El médico sacó de su maletín dos pastillas de color azul que le ofreció con un vaso de agua.


—Esto te hará dormir. Podrás ducharte por la mañana, pero no hagas movimientos bruscos. Si es posible, nada de explosiones ni colisiones con vehículos a motor —después
de mirar al paciente durante unos segundos decidió ampliar la lista— nada de surf, boxear o artes marciales. Nada de levantar pesos, escalar montañas o hacer kayak. ¿Lo has entendido?


—Alto y claro.


—Puedes nadar, flotar y patalear en el agua como un niño de tres años. Por lo que he oído, no creo que te resulte muy difícil.


A Paula le gustaba aquel irónico médico de pueblo.


—Escucha lo que dice tu cuerpo y puede que salgas de esta en mejor forma de la que mereces.


A Paula le gustaba mucho aquel médico de pueblo.


—No estará buscando trabajo, ¿verdad? Porque nos vendría bien —le dijo.


—Me quedan dos años para retirarme y he visto todo lo que quería ver en lo que se refiere a urgencias médicas. No necesito ver más.


Una pena.


—Oiga —empezó a decir el paciente— ¿no le parece que tiene una cara muy divertida? Yo creo que sí. Me gusta mucho.


El hombre suspiró.


—Las pastillas empiezan a hacer efecto.


—Bonita voz, además —siguió Pedro—. Me hace pensar en sexo. ¿A usted le hace pensar en sexo?


—Hijo, tiene que descansar.

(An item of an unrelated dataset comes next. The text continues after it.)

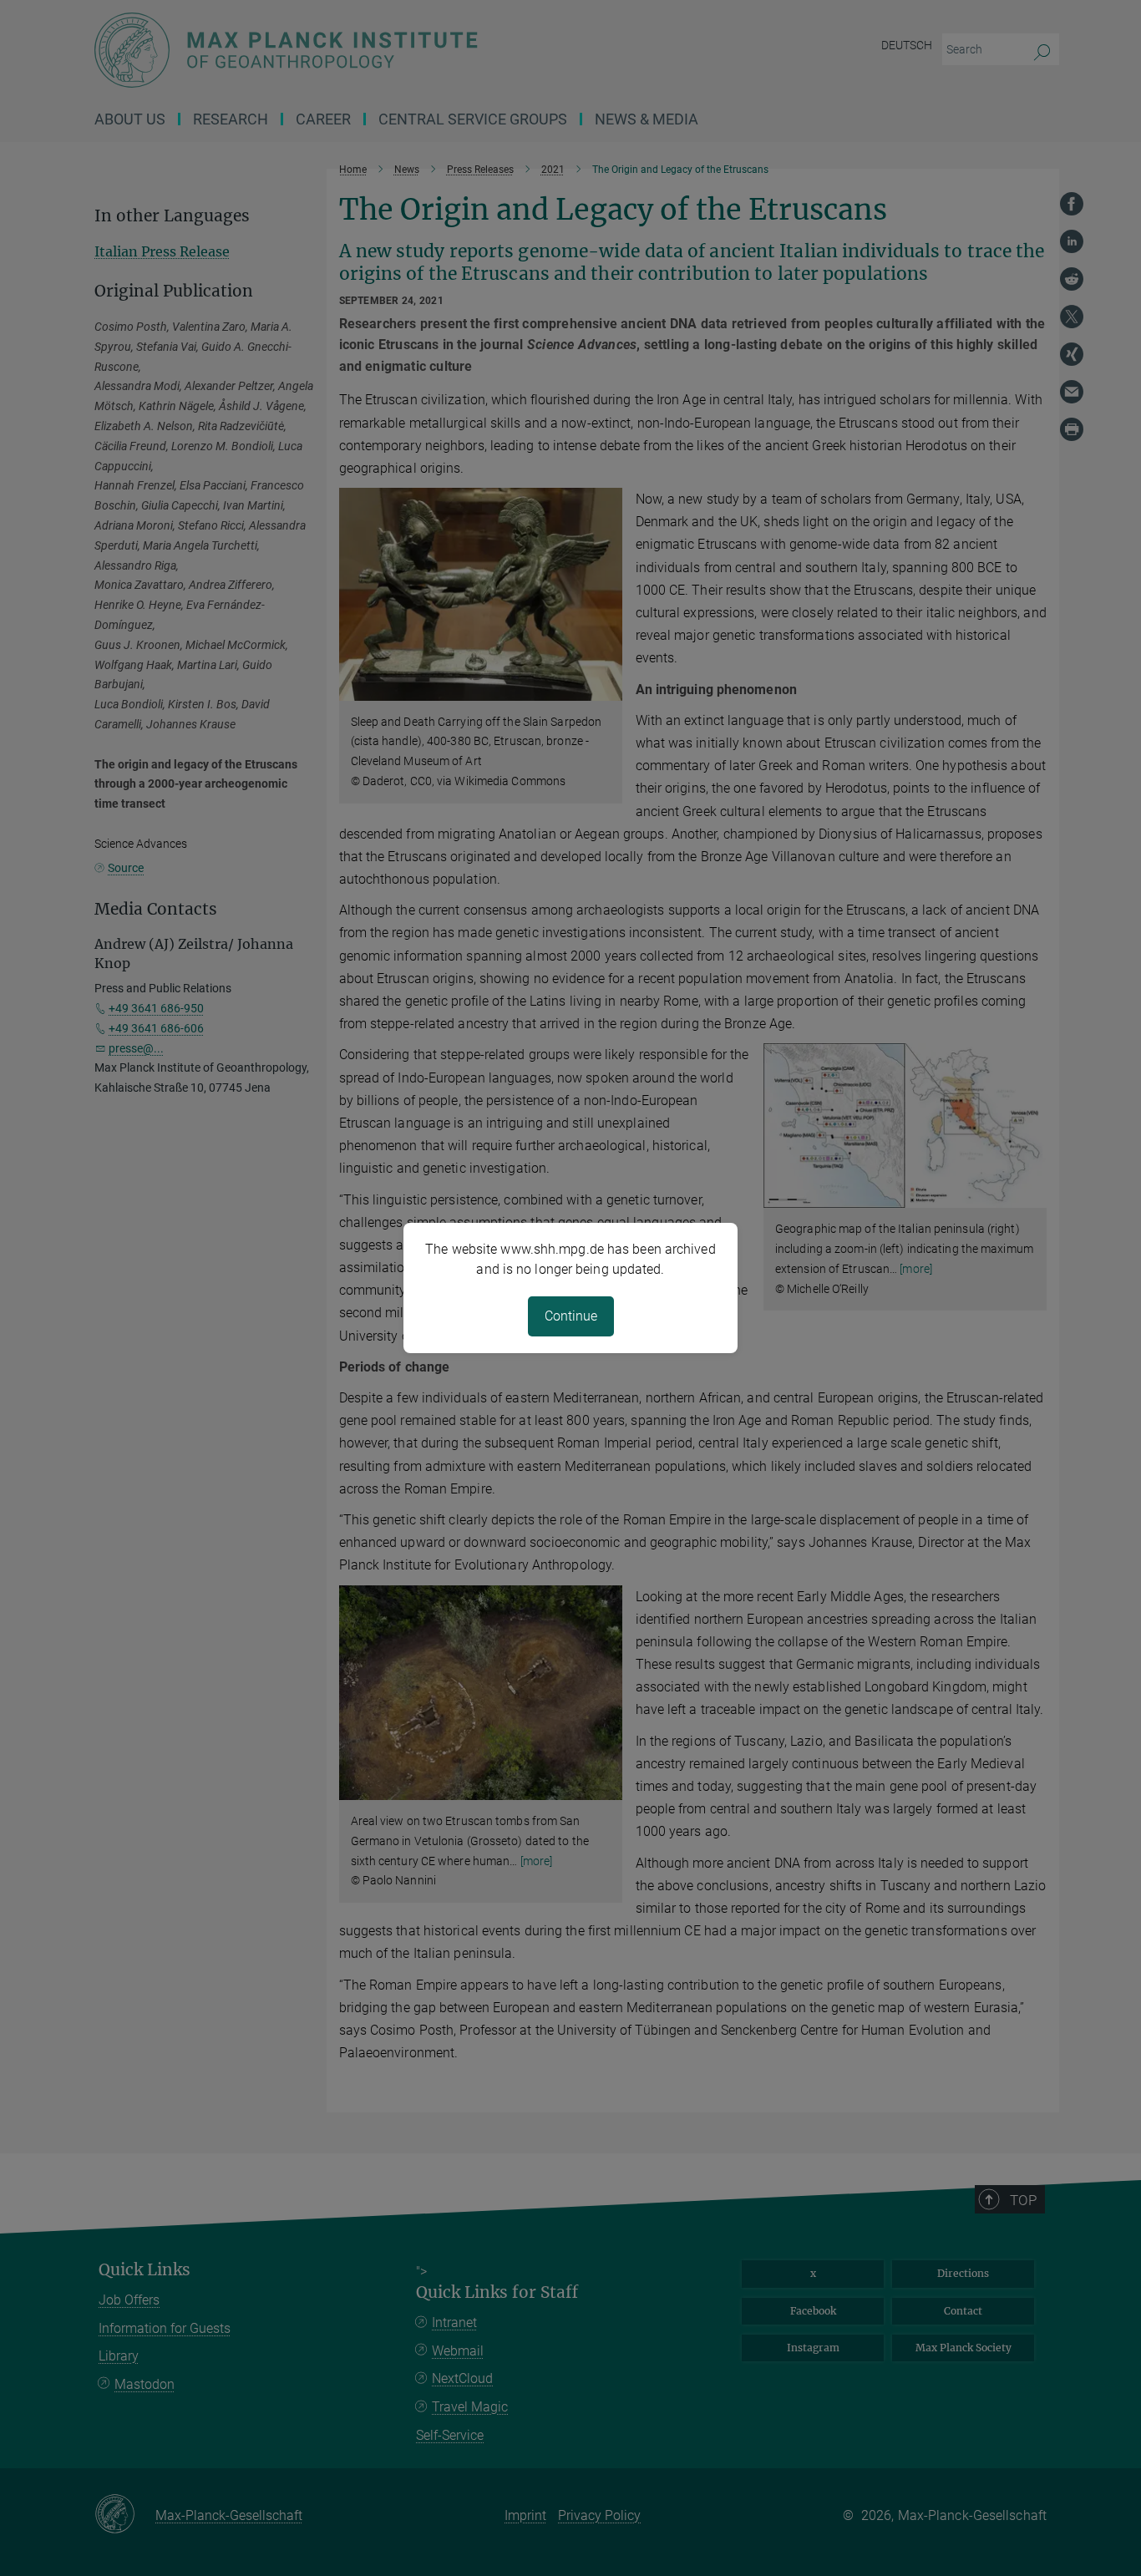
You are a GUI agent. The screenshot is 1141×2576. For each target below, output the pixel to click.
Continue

No se esfuerce —el médico miró a Paula sin disimular una sonrisa—. Tal vez debería marcharse, antes de que empiece a hacerle proposiciones.


—Tal vez yo quiera oírlas para chantajearlo después —replicó ella.


Pensándolo bien, tal vez querría oírlas por razones egoístas.


Pero no, Pedro acababa de quedarse dormido.


—¿Podemos meterlo en un avión mañana?


El médico asintió con la cabeza.


—Hay que hacerle una exploración con rayos X en cuanto sea posible. Mantenerlo hidratado y vigilado.


—Gracias por su cooperación.


—De nada. Da igual lo que diga mi mujer. Siempre es un placer ayudar al Servicio de Inteligencia —el hombre esbozó una encantadora sonrisa—. ¿A quién le paso la factura?